§ Given exercise A
Retype the listing word for word, everything from the line containing "Given: Open the tags icon in navbar" down to the end of the listing.
# Extract provided start
The current working directory is the one to which relative pathnames (those that don’t start with a /) are relative. This is the directory you are “in” whenever you issue a ’cd someplace’ command to the shell.

By convention, all programs start out with three files already open: standard input, standard output, and standard error. These are where input comes from, output goes to, and error messages go to, respectively. In the course of this book, we will see how these are put in place. A parent process can open additional files and have them already available for a child process; the child will have to know they’re there, either by way of some convention or by a command-line argument or environment variable.

The environment is a set of strings, each of the form ’name=value’. Functions exist for querying and setting environment variables, and child processes inherit the environment of their parents. Typical environment variables are things like PATH and HOME in the shell. Many programs look for the existence and value of specific environment variables in order to control their behavior.
# Extract provided end
§ Given exercise B
Echo everything in the passage on working directories and open files from "The current working" down to "to the shell.", unchanged.
# Available records start
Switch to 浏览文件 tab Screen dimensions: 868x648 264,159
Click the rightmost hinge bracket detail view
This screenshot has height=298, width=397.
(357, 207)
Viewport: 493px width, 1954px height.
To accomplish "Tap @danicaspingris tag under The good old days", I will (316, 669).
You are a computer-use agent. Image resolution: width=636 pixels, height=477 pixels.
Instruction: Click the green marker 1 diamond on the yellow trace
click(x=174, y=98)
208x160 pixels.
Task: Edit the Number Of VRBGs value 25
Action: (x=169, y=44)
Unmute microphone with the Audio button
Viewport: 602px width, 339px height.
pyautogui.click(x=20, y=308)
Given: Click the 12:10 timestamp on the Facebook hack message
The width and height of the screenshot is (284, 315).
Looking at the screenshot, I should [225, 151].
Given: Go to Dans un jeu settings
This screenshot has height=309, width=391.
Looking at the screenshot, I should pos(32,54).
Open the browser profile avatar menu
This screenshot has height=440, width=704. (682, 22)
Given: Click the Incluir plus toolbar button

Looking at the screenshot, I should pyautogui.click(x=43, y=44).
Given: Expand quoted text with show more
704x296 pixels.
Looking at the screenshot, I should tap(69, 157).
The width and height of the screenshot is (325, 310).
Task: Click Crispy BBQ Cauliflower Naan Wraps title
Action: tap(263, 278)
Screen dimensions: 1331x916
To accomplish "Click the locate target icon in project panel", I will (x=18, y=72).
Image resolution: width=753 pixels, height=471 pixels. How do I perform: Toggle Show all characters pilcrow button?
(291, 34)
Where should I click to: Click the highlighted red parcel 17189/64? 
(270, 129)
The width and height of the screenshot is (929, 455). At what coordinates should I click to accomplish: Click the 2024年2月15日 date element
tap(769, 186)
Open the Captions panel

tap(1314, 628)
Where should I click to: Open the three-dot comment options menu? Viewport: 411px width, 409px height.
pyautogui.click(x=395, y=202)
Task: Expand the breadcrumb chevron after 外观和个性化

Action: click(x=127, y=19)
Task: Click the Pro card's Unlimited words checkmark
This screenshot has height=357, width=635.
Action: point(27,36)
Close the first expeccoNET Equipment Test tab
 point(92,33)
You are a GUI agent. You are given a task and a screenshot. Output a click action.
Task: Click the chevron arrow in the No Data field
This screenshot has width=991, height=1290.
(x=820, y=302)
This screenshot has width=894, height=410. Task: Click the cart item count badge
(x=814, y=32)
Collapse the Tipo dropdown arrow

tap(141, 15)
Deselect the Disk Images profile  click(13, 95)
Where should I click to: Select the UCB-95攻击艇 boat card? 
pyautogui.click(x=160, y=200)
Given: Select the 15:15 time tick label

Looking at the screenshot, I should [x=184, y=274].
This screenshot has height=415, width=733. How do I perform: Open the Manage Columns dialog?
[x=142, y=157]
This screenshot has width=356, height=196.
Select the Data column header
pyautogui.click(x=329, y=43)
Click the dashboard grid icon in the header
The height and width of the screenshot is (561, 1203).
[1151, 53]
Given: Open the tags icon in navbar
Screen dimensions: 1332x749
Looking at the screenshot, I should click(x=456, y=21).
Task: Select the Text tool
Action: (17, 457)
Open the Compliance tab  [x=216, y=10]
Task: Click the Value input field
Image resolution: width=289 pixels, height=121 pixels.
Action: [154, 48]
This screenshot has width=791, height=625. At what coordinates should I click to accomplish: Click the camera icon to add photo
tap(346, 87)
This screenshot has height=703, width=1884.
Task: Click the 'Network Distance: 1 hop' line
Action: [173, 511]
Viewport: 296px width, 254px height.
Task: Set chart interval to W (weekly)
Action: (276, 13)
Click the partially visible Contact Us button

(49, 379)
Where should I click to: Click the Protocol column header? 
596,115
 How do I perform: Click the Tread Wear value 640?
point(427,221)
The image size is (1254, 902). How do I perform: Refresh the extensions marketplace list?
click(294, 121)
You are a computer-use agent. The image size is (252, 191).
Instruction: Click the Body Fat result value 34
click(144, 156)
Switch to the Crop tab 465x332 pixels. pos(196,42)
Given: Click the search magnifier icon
# Available records end
§ Full answer A
Given: Open the tags icon in navbar
Screen dimensions: 1332x749
Looking at the screenshot, I should click(x=456, y=21).
Task: Select the Text tool
Action: (17, 457)
Open the Compliance tab  [x=216, y=10]
Task: Click the Value input field
Image resolution: width=289 pixels, height=121 pixels.
Action: [154, 48]
This screenshot has width=791, height=625. At what coordinates should I click to accomplish: Click the camera icon to add photo
tap(346, 87)
This screenshot has height=703, width=1884.
Task: Click the 'Network Distance: 1 hop' line
Action: [173, 511]
Viewport: 296px width, 254px height.
Task: Set chart interval to W (weekly)
Action: (276, 13)
Click the partially visible Contact Us button

(49, 379)
Where should I click to: Click the Protocol column header? 
596,115
 How do I perform: Click the Tread Wear value 640?
point(427,221)
The image size is (1254, 902). How do I perform: Refresh the extensions marketplace list?
click(294, 121)
You are a computer-use agent. The image size is (252, 191).
Instruction: Click the Body Fat result value 34
click(144, 156)
Switch to the Crop tab 465x332 pixels. pos(196,42)
Given: Click the search magnifier icon

§ Full answer B
The current working directory is the one to which relative pathnames (those that don’t start with a /) are relative. This is the directory you are “in” whenever you issue a ’cd someplace’ command to the shell.